• _Activity_: Retype the whole of the data exactly.

___

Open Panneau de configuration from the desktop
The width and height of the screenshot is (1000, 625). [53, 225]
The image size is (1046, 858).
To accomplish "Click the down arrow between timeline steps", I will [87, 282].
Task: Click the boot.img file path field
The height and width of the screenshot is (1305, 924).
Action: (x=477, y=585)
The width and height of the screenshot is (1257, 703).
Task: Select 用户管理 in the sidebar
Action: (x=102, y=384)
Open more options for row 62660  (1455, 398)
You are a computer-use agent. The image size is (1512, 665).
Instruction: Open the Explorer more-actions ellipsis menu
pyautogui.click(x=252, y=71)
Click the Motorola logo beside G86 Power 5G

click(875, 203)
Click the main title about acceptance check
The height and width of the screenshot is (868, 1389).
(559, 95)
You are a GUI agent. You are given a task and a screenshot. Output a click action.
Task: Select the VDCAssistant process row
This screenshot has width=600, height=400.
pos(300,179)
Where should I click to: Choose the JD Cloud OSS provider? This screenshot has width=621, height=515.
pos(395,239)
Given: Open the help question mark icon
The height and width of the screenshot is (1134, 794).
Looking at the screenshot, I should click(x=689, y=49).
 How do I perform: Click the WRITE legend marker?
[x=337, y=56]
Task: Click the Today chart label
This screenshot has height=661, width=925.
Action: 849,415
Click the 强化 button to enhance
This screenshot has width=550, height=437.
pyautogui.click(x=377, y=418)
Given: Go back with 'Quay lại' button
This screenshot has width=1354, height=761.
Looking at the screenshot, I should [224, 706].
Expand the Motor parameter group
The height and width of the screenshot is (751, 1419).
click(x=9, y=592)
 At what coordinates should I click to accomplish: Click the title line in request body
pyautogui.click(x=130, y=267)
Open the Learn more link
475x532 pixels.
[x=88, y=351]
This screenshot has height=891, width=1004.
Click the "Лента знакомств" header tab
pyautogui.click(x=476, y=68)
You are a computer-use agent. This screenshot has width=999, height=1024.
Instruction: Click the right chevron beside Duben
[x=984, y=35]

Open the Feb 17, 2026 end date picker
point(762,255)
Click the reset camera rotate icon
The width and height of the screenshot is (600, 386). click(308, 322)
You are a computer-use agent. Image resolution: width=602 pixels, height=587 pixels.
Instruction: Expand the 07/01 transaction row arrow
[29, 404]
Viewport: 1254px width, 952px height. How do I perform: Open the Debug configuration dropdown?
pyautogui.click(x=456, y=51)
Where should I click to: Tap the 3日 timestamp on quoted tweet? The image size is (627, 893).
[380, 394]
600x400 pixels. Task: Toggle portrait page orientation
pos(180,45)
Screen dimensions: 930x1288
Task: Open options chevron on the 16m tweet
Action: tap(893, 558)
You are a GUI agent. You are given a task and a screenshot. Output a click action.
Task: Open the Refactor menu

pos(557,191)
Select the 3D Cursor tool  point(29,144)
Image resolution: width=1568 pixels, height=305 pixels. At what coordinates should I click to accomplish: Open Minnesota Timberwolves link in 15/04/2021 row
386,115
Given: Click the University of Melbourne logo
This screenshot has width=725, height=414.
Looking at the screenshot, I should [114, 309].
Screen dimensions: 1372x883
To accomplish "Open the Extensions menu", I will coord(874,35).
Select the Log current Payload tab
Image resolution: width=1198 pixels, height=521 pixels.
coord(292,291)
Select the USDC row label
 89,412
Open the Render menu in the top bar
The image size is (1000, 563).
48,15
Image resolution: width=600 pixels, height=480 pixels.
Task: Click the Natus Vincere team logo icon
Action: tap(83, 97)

___

• _Solution to this problem_:
Open Panneau de configuration from the desktop
The width and height of the screenshot is (1000, 625). [53, 225]
The image size is (1046, 858).
To accomplish "Click the down arrow between timeline steps", I will [87, 282].
Task: Click the boot.img file path field
The height and width of the screenshot is (1305, 924).
Action: (x=477, y=585)
The width and height of the screenshot is (1257, 703).
Task: Select 用户管理 in the sidebar
Action: (x=102, y=384)
Open more options for row 62660  (1455, 398)
You are a computer-use agent. The image size is (1512, 665).
Instruction: Open the Explorer more-actions ellipsis menu
pyautogui.click(x=252, y=71)
Click the Motorola logo beside G86 Power 5G

click(875, 203)
Click the main title about acceptance check
The height and width of the screenshot is (868, 1389).
(559, 95)
You are a GUI agent. You are given a task and a screenshot. Output a click action.
Task: Select the VDCAssistant process row
This screenshot has width=600, height=400.
pos(300,179)
Where should I click to: Choose the JD Cloud OSS provider? This screenshot has width=621, height=515.
pos(395,239)
Given: Open the help question mark icon
The height and width of the screenshot is (1134, 794).
Looking at the screenshot, I should click(x=689, y=49).
 How do I perform: Click the WRITE legend marker?
[x=337, y=56]
Task: Click the Today chart label
This screenshot has height=661, width=925.
Action: 849,415
Click the 强化 button to enhance
This screenshot has width=550, height=437.
pyautogui.click(x=377, y=418)
Given: Go back with 'Quay lại' button
This screenshot has width=1354, height=761.
Looking at the screenshot, I should [224, 706].
Expand the Motor parameter group
The height and width of the screenshot is (751, 1419).
click(x=9, y=592)
 At what coordinates should I click to accomplish: Click the title line in request body
pyautogui.click(x=130, y=267)
Open the Learn more link
475x532 pixels.
[x=88, y=351]
This screenshot has height=891, width=1004.
Click the "Лента знакомств" header tab
pyautogui.click(x=476, y=68)
You are a computer-use agent. This screenshot has width=999, height=1024.
Instruction: Click the right chevron beside Duben
[x=984, y=35]

Open the Feb 17, 2026 end date picker
point(762,255)
Click the reset camera rotate icon
The width and height of the screenshot is (600, 386). click(308, 322)
You are a computer-use agent. Image resolution: width=602 pixels, height=587 pixels.
Instruction: Expand the 07/01 transaction row arrow
[29, 404]
Viewport: 1254px width, 952px height. How do I perform: Open the Debug configuration dropdown?
pyautogui.click(x=456, y=51)
Where should I click to: Tap the 3日 timestamp on quoted tweet? The image size is (627, 893).
[380, 394]
600x400 pixels. Task: Toggle portrait page orientation
pos(180,45)
Screen dimensions: 930x1288
Task: Open options chevron on the 16m tweet
Action: tap(893, 558)
You are a GUI agent. You are given a task and a screenshot. Output a click action.
Task: Open the Refactor menu

pos(557,191)
Select the 3D Cursor tool  point(29,144)
Image resolution: width=1568 pixels, height=305 pixels. At what coordinates should I click to accomplish: Open Minnesota Timberwolves link in 15/04/2021 row
386,115
Given: Click the University of Melbourne logo
This screenshot has width=725, height=414.
Looking at the screenshot, I should [114, 309].
Screen dimensions: 1372x883
To accomplish "Open the Extensions menu", I will coord(874,35).
Select the Log current Payload tab
Image resolution: width=1198 pixels, height=521 pixels.
coord(292,291)
Select the USDC row label
 89,412
Open the Render menu in the top bar
The image size is (1000, 563).
48,15
Image resolution: width=600 pixels, height=480 pixels.
Task: Click the Natus Vincere team logo icon
Action: tap(83, 97)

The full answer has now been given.